[[ RECORDS PROVIDED, beginning ]]
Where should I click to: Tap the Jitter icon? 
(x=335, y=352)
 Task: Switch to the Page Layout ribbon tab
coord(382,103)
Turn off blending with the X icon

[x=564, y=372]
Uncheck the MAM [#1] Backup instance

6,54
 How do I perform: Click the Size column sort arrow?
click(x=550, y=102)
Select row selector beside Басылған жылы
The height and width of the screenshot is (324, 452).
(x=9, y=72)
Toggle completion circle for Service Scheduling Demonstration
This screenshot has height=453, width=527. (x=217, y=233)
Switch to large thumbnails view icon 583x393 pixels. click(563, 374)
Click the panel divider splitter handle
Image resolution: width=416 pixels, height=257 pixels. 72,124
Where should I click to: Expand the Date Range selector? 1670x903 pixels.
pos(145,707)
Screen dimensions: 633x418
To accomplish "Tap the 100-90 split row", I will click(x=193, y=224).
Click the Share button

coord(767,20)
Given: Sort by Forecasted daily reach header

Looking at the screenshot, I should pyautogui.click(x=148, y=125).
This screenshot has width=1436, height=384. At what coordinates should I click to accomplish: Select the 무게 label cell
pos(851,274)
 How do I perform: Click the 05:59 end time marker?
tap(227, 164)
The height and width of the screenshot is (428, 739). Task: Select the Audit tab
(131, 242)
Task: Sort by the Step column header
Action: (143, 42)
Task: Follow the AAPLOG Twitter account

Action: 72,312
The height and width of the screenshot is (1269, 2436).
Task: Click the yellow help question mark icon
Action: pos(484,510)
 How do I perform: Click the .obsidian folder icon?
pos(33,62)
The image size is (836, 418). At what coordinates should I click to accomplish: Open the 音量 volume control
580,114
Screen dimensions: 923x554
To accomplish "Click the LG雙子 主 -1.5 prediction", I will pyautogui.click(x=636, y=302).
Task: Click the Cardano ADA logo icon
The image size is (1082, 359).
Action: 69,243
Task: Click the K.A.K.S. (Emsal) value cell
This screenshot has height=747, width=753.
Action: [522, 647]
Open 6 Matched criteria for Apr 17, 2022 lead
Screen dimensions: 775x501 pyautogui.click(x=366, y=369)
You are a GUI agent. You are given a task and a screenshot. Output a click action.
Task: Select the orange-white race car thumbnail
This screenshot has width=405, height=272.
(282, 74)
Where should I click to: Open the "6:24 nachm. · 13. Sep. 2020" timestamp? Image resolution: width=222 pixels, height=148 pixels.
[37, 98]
[[ RECORDS PROVIDED, end ]]
INSTRUCTIONS FOR THE TASK –
Copy the listing word for word.

TASK SOLUTION –
Where should I click to: Tap the Jitter icon? 
(x=335, y=352)
 Task: Switch to the Page Layout ribbon tab
coord(382,103)
Turn off blending with the X icon

[x=564, y=372]
Uncheck the MAM [#1] Backup instance

6,54
 How do I perform: Click the Size column sort arrow?
click(x=550, y=102)
Select row selector beside Басылған жылы
The height and width of the screenshot is (324, 452).
(x=9, y=72)
Toggle completion circle for Service Scheduling Demonstration
This screenshot has height=453, width=527. (x=217, y=233)
Switch to large thumbnails view icon 583x393 pixels. click(563, 374)
Click the panel divider splitter handle
Image resolution: width=416 pixels, height=257 pixels. 72,124
Where should I click to: Expand the Date Range selector? 1670x903 pixels.
pos(145,707)
Screen dimensions: 633x418
To accomplish "Tap the 100-90 split row", I will click(x=193, y=224).
Click the Share button

coord(767,20)
Given: Sort by Forecasted daily reach header

Looking at the screenshot, I should pyautogui.click(x=148, y=125).
This screenshot has width=1436, height=384. At what coordinates should I click to accomplish: Select the 무게 label cell
pos(851,274)
 How do I perform: Click the 05:59 end time marker?
tap(227, 164)
The height and width of the screenshot is (428, 739). Task: Select the Audit tab
(131, 242)
Task: Sort by the Step column header
Action: (143, 42)
Task: Follow the AAPLOG Twitter account

Action: 72,312
The height and width of the screenshot is (1269, 2436).
Task: Click the yellow help question mark icon
Action: pos(484,510)
 How do I perform: Click the .obsidian folder icon?
pos(33,62)
The image size is (836, 418). At what coordinates should I click to accomplish: Open the 音量 volume control
580,114
Screen dimensions: 923x554
To accomplish "Click the LG雙子 主 -1.5 prediction", I will pyautogui.click(x=636, y=302).
Task: Click the Cardano ADA logo icon
The image size is (1082, 359).
Action: 69,243
Task: Click the K.A.K.S. (Emsal) value cell
This screenshot has height=747, width=753.
Action: [522, 647]
Open 6 Matched criteria for Apr 17, 2022 lead
Screen dimensions: 775x501 pyautogui.click(x=366, y=369)
You are a GUI agent. You are given a task and a screenshot. Output a click action.
Task: Select the orange-white race car thumbnail
This screenshot has width=405, height=272.
(282, 74)
Where should I click to: Open the "6:24 nachm. · 13. Sep. 2020" timestamp? Image resolution: width=222 pixels, height=148 pixels.
[37, 98]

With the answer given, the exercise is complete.